## Page text
···
# An Inequality with Factorial

### Solution 1

Define an affine function $f:\;[0,n]\rightarrow\mathbb{R}\,$ as

$f(x)=a_1\cdot a_2\cdot\ldots\cdot a_{n-1}\cdot x+(1-a_1)\cdot (2-a_2)\cdot\ldots\cdot ((n-1)-a_{n-1})(n-x).$

Since an affine function is either increasing or decreasing (or both), we deduce that $\displaystyle\max_{x\in [0,n]} f(x)\in\{f(0),f(n)\}.\,$ But $f(0)=1-a_1)\cdot (2-a_2)\cdot\ldots\cdot ((n-1)-a_{n-1})n\le n!\;$ and $f(n)=a_1\cdot a_2\cdot\ldots\cdot a_{n-1}\cdot n\le n!\,$ It follows that, on $[0,n],$ $f(x)\le n!\;$ In particular, this is true for any $a_n\in [0,n].$

The equality holds only if $a_k=0,\;$ for for some $k\in [0,n],\,$ or $a_k=k,\;$ for some $k\in [0,n].$

### Solution 2

If $a_k,b_k\ge 0,\,$ then it is obvious that

(*)

$\displaystyle\prod_{cycl}(a_k+b_k)\ge \prod_{cycl}a_k+\prod_{cycl}b_k,$

because, when expanded, the product on the left contains $2^n\;$ terms, whereas on the right we keep only the first and the last of this enormity. Equality holds if $n=1,\;,$ or when $a_k=0,\;$ for all $k\in [0,n],\,$ or $b_k=0,\;$ for all $k\in [0,n].$

Taking in (*) $b_k=k-a_k,\,$ insures $b_k\ge 0\,$ and $a_k+b_k=k,\,$ for all $k\in \overline{1,n}.\,$ We get

$\displaystyle n!=\prod_{cycl}k\ge \prod_{cycl}a_k+\prod_{cycl}b_k,$

as required.
···
Answer these about the factorial inequality page:
1. In Solution 1, what kind of function is f defined to be?
2. In Solution 2, how many terms does the product on the left contain once expanded?
3. In Solution 2, what value is substituted for b_k in (*)?
···
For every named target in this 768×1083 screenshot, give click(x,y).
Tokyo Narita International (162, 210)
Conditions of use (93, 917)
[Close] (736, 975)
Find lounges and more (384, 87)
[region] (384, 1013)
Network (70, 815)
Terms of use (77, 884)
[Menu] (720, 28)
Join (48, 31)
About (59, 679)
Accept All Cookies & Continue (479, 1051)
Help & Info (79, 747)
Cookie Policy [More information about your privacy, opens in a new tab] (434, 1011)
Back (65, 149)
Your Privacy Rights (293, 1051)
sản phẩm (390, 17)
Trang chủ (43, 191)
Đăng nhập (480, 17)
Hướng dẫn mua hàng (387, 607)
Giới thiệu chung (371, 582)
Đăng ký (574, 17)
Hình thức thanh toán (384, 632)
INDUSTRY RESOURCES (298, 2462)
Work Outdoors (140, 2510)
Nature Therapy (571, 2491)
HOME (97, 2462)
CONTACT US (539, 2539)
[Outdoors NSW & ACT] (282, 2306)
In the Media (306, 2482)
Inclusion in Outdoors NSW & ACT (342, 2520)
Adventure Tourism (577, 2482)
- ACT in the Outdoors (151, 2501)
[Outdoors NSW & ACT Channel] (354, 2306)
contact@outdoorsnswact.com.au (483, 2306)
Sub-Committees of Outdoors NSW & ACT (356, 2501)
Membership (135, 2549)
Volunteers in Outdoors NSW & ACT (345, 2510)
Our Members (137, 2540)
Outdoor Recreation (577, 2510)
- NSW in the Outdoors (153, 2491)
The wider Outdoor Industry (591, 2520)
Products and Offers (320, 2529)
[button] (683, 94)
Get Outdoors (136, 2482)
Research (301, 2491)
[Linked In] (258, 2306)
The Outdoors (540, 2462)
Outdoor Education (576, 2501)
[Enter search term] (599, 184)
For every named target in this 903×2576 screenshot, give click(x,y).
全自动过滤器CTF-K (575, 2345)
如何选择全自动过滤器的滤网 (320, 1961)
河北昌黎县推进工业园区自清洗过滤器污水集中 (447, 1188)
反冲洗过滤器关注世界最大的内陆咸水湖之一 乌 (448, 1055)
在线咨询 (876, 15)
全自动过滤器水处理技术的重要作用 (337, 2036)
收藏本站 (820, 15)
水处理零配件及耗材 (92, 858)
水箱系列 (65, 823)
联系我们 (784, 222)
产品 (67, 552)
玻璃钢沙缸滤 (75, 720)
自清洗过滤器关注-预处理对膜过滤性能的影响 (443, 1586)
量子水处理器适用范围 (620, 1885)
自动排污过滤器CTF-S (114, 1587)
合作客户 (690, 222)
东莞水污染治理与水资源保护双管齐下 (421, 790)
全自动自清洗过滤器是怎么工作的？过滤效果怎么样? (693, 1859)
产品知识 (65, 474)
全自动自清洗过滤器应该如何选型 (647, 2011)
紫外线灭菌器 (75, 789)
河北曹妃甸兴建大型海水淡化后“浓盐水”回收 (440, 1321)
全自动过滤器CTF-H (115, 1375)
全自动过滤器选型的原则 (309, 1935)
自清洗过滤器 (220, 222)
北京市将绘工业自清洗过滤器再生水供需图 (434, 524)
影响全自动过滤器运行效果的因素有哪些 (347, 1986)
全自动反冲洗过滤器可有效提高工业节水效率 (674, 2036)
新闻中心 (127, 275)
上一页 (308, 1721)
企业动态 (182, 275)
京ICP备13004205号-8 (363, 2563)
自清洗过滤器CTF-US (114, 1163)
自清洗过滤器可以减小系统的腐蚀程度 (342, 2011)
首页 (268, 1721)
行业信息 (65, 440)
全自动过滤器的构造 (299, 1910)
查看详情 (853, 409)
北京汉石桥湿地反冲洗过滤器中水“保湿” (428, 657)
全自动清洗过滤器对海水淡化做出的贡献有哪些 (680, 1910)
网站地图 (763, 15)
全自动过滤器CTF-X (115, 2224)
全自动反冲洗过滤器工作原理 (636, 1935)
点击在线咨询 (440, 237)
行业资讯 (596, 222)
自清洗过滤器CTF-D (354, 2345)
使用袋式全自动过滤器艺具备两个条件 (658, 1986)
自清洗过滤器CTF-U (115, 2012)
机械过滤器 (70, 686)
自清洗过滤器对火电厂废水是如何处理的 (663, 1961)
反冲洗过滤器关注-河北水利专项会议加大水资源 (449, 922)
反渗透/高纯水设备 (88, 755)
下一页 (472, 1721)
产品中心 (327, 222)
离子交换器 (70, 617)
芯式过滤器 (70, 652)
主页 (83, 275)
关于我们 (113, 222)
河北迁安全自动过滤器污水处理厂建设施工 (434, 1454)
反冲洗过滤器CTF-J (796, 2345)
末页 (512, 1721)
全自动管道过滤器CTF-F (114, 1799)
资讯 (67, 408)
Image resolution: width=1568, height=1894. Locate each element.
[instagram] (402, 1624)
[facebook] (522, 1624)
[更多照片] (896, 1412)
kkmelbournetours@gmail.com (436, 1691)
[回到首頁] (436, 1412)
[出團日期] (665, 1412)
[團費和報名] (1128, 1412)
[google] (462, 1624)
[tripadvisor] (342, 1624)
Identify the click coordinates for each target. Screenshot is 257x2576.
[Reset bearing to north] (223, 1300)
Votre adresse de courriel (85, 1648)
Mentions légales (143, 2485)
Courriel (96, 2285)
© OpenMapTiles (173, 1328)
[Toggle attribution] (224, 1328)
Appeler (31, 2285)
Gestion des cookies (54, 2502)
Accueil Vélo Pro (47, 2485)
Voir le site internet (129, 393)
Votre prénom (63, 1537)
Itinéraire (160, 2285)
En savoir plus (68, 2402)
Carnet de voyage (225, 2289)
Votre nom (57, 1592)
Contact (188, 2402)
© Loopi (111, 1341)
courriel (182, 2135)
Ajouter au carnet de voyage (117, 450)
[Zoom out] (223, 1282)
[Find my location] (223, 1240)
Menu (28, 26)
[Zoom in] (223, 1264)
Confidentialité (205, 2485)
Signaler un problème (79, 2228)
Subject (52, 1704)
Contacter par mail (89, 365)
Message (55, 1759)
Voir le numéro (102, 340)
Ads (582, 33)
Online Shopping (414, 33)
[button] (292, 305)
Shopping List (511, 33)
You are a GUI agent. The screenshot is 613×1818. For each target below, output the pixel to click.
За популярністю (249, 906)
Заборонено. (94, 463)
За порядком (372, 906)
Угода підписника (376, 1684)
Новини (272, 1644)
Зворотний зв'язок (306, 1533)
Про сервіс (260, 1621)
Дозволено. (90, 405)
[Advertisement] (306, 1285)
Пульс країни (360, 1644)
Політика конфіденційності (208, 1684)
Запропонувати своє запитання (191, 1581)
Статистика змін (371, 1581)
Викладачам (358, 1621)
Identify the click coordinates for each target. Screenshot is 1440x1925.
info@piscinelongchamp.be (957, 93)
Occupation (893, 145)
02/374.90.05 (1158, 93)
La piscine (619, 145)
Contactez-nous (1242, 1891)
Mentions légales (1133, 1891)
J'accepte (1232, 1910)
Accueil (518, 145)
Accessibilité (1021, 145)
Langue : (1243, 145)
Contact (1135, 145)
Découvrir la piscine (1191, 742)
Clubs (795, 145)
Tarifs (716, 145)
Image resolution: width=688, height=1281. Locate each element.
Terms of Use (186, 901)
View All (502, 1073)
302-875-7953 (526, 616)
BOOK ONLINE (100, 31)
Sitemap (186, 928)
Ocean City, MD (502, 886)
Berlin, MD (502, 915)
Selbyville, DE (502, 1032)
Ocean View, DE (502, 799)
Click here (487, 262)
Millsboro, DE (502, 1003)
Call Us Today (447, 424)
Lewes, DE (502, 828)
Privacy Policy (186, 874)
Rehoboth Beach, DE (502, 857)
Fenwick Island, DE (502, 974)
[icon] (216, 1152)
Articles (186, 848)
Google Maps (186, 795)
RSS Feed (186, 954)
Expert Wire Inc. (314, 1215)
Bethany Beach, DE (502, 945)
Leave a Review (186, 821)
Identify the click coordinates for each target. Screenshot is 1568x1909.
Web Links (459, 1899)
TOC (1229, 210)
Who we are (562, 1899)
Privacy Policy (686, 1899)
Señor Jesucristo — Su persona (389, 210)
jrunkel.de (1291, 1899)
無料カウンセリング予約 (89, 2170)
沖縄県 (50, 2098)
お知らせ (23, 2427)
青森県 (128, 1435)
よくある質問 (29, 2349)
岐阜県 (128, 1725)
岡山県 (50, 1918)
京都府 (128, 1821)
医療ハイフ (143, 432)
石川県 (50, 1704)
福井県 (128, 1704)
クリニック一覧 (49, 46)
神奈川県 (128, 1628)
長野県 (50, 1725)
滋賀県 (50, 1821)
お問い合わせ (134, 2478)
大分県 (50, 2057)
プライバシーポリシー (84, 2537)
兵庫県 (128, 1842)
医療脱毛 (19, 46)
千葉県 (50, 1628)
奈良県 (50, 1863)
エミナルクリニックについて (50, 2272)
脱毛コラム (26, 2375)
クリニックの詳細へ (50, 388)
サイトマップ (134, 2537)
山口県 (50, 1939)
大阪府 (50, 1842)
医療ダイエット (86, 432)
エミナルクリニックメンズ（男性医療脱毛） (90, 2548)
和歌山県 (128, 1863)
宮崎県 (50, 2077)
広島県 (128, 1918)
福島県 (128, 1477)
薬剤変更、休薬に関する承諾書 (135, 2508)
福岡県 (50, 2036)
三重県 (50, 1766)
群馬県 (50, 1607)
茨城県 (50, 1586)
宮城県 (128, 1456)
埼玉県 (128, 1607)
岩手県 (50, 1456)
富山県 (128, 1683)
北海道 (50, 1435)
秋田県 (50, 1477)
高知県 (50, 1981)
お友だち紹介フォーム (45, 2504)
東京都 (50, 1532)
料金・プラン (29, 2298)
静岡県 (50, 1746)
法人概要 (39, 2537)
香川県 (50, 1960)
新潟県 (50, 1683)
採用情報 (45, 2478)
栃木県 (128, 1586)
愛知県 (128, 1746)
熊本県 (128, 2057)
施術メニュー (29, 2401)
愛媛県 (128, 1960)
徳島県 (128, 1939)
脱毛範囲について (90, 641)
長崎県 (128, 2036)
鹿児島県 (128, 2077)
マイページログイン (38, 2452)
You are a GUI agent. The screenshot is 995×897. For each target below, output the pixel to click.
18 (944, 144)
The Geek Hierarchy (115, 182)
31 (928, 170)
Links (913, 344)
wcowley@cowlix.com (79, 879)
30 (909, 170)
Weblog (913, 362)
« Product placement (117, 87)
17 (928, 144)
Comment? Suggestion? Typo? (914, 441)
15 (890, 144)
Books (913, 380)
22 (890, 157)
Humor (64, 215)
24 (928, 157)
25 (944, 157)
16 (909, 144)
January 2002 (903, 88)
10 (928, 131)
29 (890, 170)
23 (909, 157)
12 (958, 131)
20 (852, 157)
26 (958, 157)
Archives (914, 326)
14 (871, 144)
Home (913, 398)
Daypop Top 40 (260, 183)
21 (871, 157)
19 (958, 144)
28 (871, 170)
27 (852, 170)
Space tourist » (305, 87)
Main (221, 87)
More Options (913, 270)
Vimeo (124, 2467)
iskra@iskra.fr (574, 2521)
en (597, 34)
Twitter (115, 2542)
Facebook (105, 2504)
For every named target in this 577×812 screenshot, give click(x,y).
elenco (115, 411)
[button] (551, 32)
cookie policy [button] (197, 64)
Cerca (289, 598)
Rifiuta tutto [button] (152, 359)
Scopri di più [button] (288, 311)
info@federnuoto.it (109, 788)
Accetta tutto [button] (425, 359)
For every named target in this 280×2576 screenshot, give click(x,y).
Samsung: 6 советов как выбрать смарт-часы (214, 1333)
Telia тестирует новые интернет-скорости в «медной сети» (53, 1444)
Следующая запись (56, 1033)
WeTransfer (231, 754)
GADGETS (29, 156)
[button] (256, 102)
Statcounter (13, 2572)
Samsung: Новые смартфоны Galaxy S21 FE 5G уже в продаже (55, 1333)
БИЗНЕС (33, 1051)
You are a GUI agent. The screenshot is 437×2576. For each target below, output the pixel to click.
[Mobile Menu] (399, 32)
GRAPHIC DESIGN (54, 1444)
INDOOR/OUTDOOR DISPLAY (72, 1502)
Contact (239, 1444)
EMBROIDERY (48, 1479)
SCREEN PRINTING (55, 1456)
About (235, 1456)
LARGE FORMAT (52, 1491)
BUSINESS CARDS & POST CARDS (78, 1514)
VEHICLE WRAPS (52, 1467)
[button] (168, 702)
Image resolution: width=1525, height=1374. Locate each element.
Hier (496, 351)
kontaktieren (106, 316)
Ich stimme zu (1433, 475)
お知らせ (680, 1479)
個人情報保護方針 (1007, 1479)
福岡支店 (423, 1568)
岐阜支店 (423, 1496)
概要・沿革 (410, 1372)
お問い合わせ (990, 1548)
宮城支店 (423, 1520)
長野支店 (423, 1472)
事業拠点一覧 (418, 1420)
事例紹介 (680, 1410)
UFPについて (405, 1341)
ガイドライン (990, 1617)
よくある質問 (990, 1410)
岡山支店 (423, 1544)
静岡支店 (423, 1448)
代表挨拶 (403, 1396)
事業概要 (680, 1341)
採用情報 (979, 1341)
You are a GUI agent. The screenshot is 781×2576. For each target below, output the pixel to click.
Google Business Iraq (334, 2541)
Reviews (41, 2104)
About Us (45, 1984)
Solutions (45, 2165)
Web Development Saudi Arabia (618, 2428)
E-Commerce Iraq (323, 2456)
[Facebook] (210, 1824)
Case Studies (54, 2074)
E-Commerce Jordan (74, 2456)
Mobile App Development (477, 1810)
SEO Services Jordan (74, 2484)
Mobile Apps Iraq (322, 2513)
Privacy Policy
···
## Solution to the problem
1. An affine function
2. 2^n terms
3. b_k = k − a_k